Today was my first day of working in Addie's classroom, even though her teacher and I have been planning on doing it for a month (James has a playdate with his cousins from 8:30-12:30-ish). So I observed for about a half hour while they worked on their reading/phonics program "Fundations" (Are any of you familiar with this program? It is spectacular! Even I was having fun!). When I learn the program, I will help the kids who aren't getting it during that time. Then we did centers--one group did reading and worksheets at their desks, one group did reading lessons at a table with the teacher, and one group did an art project with me that correlated with their story of the week (the illustrations are collages and they're framed with these cute borders that look like quilts).

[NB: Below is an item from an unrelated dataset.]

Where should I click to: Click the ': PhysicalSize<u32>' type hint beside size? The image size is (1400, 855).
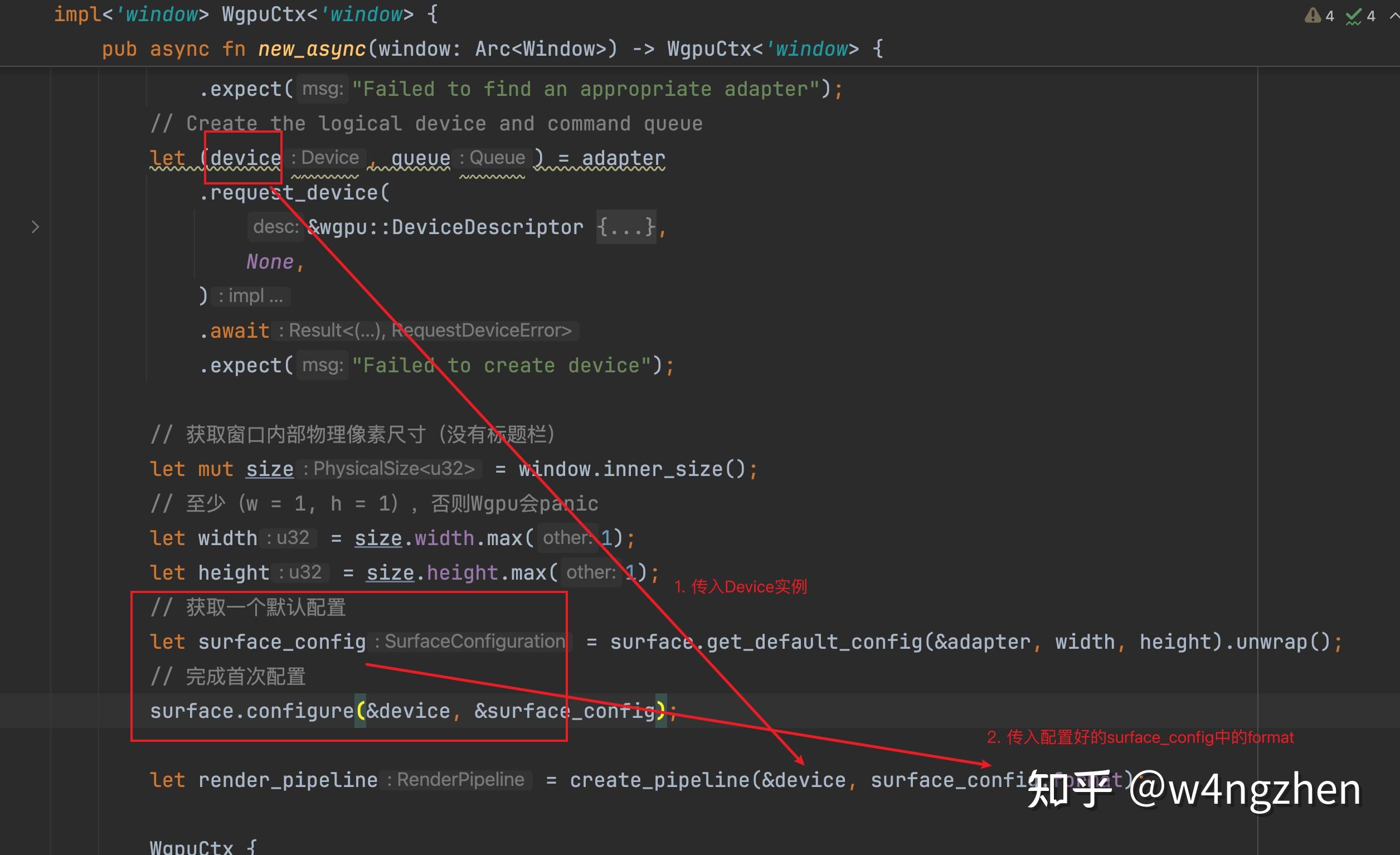[x=390, y=468]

So all of the little "paper quilt" frames turned out beautifully--every single one--but every single kid had a different method for putting them together. I kept wanting to compliment the kids who were doing it the way I would do it (gathering up all the squares of paper I liked, then arranging them into coordinated patterns before reaching for the glue and creating the frame--the more organized, less creative way), when I realized that all the results were amazing and it didn't matter how the thing got made. See where I got schooled? It's quite the parable for life, that most of us are striving for the same ends, but often there are as many means of getting there as there are people. In most of our pursuits, the means don't matter as long as there is a beautiful end.

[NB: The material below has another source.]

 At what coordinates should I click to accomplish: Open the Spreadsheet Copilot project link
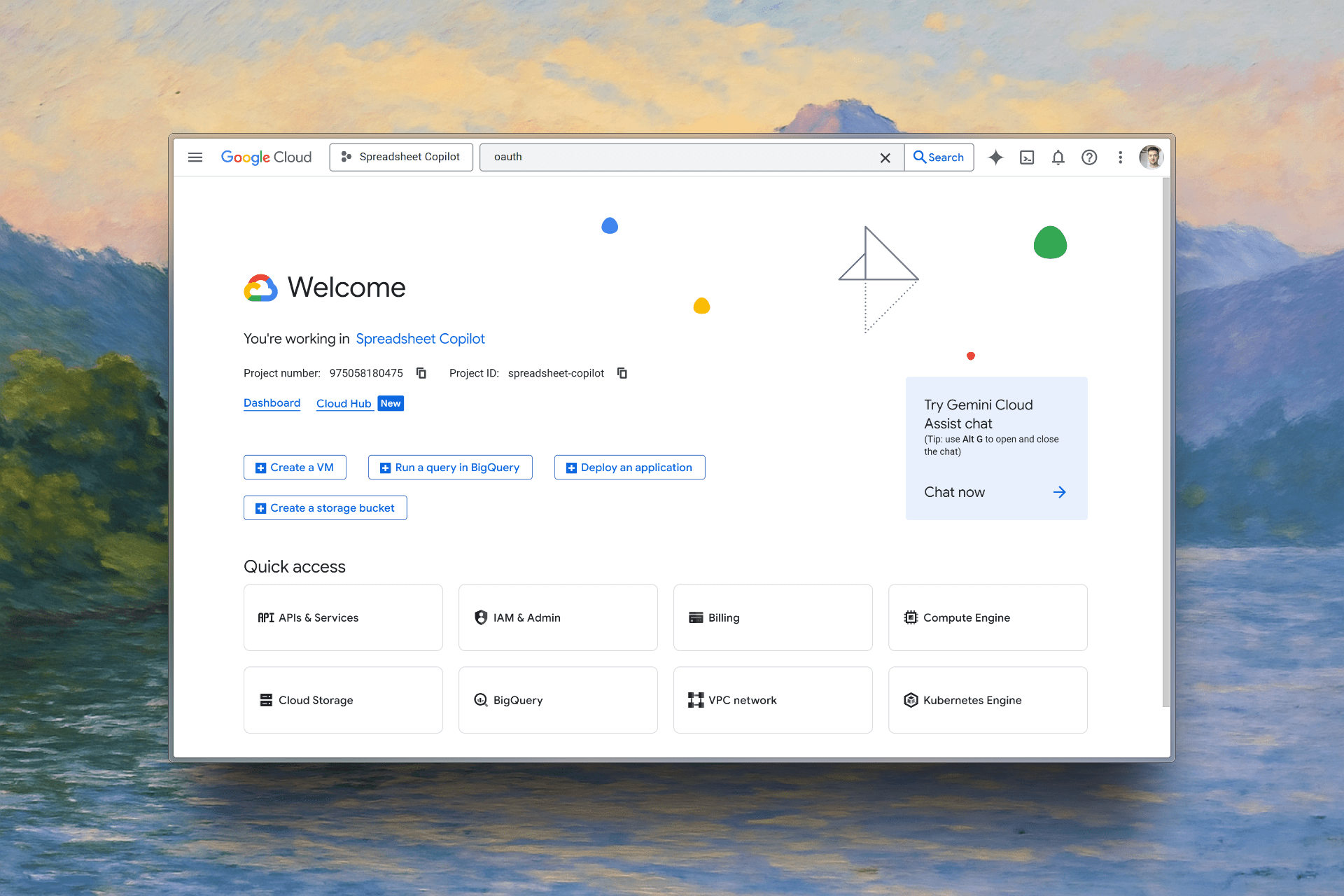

I came home at lunch time, but on the way home, I felt so motivated, I thought about how I could make Thursday all about my kids. I could help in Heidi's class for a while, too (maybe 8:30-10:30 with Addie and 10:30-lunch with Heidi) and bring sack lunches for all 3 of us to share, and then come home and get James. I think that would be fun. And just a month ago, I was thinking, "Yay, they're back in school! I am going to have a 4-hour block all to myself for the first time in 8 years," and Thursday was going to be Me day. It only took a couple of weeks (and no Me days at all) for me to miss my kids enough to trade in a Me day for a Kid day. Once in a while I have clarity and see how fast their childhoods are passing and know that my hobbies, educational goals, and heck--even the dishes, will still be there when my little ones are grown and gone. I've only got one shot at this, and I think I've already spent too much of it cleaning! ;)
3 comments:
That's the very reason why I homeschool (though there are days that I wish they were in BOARDING school)! ;)
Wow I feel like i'm in the twilight zone cause I just had that same realization today! I actually had planned on trading with a friend who wanted to volunteer in her little girl's class so that I could take some horseback ridding lessons. But then today I just had this overwhelming feeling that this whole childhood thing is not going to last and all the sudden I found myself in Jake's classroom today helping out for a little while instead.

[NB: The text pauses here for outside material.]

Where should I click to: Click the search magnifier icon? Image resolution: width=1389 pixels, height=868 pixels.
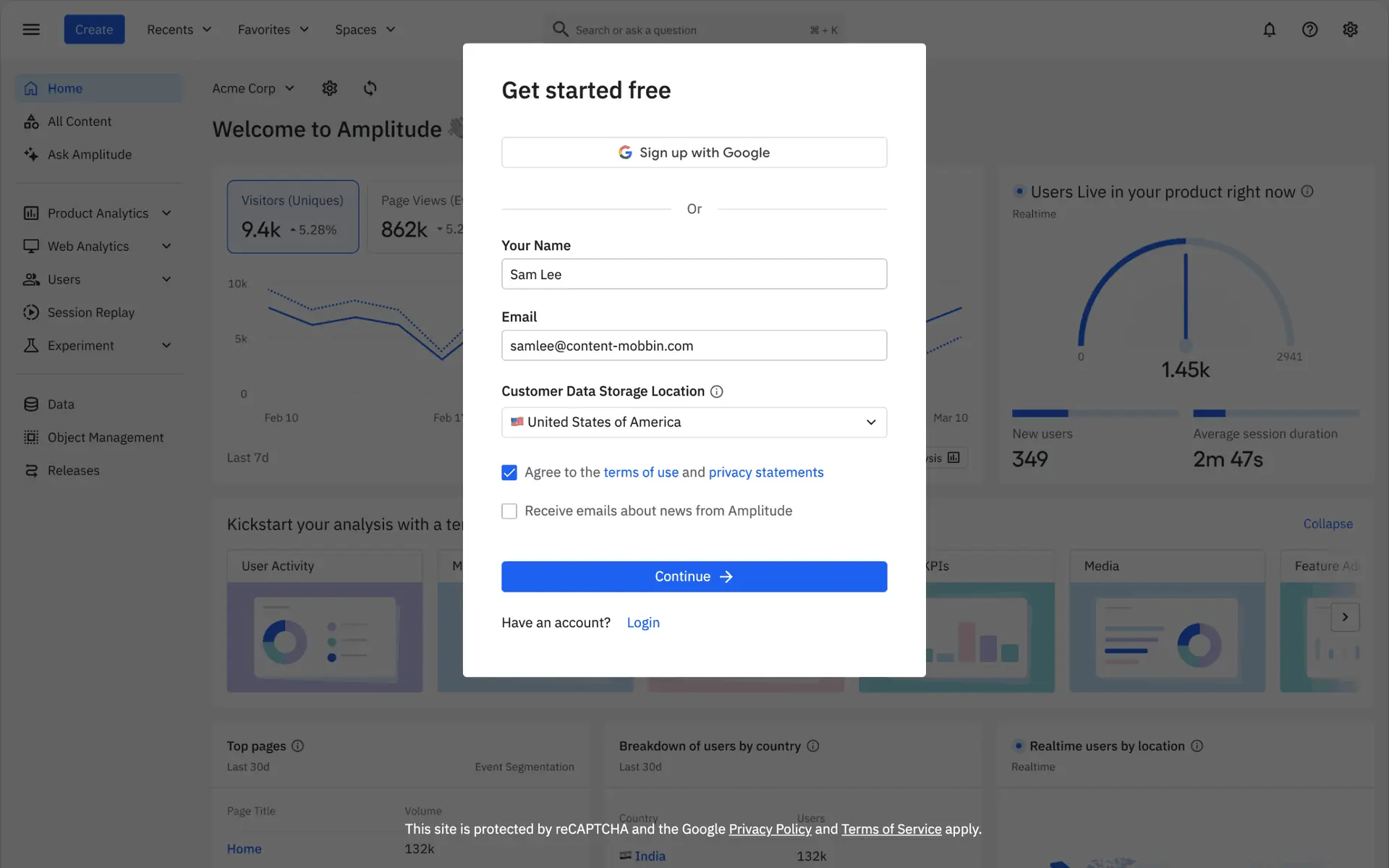point(560,30)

Also jacob LOVES school lunch. They call it "hot lunch." Heaven knows why he loves it cause I think it tastes like crap but I told him that once a month me and sammy would come in and have hot lunch with him. I love it. It's just so fun to be in there! And as I'm muscling down gummy lukewarm pizza and cold canned green beans I try to remind myself how much I wanted school lunch when I was his age too.
Wow, you are seriously so insightful. I need to hang out with you more often and you can impart your wisdom onto me :) This is as far as I got reading your blog, cause now I'm really tired--but you can now access my blog from my comment (if you'd like, but I have to warn you: I don't have the deep thoughts that you have) Oh yeah, and your kids are soooo cute!